We chose the Zhongshan Metropolitan Area as our study area to examine the socio-demographics of potential PTI users and feasible travel responses under PTI in China’s medium-sized coastal cities with developed economies. Zhongshan is located in Guangdong Province of southern China, and is one of the three largest and most developed coastal urban agglomerations in China (Figure 1), Zhongshan is a medium-sized prefecture-level city with an area of 1800 km2 and a population of 3.1 million [24]. The level of urbanization, income per capita, private car ownership per household and motorcycle ownership per household in Zhongshan (up to 2012) were 1.7-, 1.8-, 1.8-, and 2.8-times China’s average, respectively [24,25]. As of the time of research data collection in 2009, the modal split of car and motorcycle in Zhongshan were 9.2% and 43.4%, respectively [26,27], covering more than half of daily trips.

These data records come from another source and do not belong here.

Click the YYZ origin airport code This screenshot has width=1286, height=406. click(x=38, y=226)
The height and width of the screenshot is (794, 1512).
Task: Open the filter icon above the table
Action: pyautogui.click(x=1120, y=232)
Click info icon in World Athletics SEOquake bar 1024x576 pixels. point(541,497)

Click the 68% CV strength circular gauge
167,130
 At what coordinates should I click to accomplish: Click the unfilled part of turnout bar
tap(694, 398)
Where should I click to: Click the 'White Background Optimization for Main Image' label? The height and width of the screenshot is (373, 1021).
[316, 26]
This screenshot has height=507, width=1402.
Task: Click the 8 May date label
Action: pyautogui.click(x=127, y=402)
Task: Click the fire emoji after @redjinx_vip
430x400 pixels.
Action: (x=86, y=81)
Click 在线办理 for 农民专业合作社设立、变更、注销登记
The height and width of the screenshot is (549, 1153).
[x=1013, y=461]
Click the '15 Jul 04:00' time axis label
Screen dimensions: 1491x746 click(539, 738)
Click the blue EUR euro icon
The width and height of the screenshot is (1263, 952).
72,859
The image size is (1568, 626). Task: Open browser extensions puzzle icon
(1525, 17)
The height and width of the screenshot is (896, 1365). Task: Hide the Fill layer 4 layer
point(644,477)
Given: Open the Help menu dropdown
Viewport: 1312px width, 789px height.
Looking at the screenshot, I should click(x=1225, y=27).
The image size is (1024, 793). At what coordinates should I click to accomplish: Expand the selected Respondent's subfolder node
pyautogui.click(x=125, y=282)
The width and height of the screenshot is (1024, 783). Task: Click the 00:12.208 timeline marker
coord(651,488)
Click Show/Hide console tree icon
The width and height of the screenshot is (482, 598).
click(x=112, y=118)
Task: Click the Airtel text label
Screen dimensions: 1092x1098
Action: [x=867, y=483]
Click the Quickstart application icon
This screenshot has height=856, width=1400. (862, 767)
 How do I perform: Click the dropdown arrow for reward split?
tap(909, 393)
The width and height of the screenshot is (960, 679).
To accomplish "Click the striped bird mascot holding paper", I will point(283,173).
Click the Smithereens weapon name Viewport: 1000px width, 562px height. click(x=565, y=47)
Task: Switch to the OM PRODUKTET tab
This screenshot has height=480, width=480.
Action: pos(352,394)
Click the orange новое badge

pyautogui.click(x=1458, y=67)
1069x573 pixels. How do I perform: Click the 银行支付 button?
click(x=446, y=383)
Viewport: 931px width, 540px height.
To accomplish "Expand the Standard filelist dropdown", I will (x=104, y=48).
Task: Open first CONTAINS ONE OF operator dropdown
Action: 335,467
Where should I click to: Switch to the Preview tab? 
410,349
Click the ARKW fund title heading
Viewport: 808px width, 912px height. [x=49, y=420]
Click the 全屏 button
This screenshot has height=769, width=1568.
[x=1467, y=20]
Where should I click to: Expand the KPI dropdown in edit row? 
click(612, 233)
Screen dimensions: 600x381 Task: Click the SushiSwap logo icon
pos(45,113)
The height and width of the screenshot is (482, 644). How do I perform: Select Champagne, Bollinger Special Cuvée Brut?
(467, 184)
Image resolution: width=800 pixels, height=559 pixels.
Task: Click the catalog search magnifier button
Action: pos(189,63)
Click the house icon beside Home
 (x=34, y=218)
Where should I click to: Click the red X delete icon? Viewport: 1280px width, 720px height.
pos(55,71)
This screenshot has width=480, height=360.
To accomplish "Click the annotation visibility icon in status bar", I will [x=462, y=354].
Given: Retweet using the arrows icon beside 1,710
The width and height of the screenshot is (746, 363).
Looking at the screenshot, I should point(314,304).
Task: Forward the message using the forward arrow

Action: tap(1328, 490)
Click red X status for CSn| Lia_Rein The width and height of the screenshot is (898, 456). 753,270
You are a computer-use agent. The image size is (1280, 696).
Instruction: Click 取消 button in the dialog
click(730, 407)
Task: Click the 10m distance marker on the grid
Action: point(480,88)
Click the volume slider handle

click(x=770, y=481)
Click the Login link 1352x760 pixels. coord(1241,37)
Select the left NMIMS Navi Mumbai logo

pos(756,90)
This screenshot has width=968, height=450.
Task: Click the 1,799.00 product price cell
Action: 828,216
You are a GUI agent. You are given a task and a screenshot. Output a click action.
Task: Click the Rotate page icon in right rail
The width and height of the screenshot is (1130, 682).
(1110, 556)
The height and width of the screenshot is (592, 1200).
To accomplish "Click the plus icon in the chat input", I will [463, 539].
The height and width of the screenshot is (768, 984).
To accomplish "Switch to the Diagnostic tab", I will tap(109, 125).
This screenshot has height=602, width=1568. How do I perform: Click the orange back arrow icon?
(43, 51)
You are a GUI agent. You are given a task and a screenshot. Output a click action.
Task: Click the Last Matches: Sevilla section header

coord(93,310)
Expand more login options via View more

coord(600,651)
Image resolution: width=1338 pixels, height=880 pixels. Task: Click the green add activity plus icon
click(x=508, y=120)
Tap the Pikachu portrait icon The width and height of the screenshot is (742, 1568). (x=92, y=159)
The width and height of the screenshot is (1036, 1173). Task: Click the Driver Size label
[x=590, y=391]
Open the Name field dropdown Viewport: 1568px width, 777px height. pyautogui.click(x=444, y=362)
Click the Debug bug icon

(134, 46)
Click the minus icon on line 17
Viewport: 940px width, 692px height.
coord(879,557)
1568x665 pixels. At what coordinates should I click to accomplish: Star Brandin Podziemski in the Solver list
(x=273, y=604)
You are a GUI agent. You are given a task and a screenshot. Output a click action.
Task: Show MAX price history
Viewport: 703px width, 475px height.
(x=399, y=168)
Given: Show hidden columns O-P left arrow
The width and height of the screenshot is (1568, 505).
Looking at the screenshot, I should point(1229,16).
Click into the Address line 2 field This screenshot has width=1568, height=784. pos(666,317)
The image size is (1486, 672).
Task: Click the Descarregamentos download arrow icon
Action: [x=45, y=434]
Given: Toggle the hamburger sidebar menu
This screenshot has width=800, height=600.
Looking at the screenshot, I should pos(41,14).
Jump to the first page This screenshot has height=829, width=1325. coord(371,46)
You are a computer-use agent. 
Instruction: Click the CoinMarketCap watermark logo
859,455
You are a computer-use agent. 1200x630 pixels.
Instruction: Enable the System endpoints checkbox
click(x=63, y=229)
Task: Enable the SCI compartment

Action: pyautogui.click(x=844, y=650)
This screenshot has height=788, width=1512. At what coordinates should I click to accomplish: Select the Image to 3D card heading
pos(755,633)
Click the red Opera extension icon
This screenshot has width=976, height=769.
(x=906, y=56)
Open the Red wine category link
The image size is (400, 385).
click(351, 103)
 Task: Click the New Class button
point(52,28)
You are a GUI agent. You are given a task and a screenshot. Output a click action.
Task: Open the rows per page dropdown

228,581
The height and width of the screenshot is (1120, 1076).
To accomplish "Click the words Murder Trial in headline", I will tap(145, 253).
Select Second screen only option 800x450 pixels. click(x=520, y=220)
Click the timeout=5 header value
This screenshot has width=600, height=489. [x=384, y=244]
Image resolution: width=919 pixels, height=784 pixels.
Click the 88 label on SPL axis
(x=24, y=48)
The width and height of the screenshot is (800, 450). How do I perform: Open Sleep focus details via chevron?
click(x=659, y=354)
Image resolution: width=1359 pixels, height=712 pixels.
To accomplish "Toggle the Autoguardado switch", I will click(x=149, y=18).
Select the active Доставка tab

In China’s three largest coastal urban agglomerations, the Yangtze River Delta urban agglomerations, the Pearl River Delta urban agglomerations and the Jing-Jin-Ji urban agglomerations, there are nearly 20 medium-sized cities with similar levels of economic development, urbanization and motorization as Zhongshan. Generally, Zhongshan is representative of a medium-sized coastal city with its strong economy and high level of urbanization and motorization. In recent years, the rapidly increased vehicle use in cities like Zhongshan has led to severe urban traffic and environmental problems. However, little PTI was provided to Zhongshan’s travelers in their daily trips. To investigate the feasible effects of PTI on growing vehicle use, it is imperative to conduct PTI-related studies in China.
Figure 1. Study area. The figure on the left shows the location of Zhongshan Metropolitan Area in China and the figure on the right shows the boundary of the Zhongshan Metropolitan Area.
Figure 1. Study area. The figure on the left shows the location of Zhongshan Metropolitan Area in China and the figure on the right shows the boundary of the Zhongshan Metropolitan Area.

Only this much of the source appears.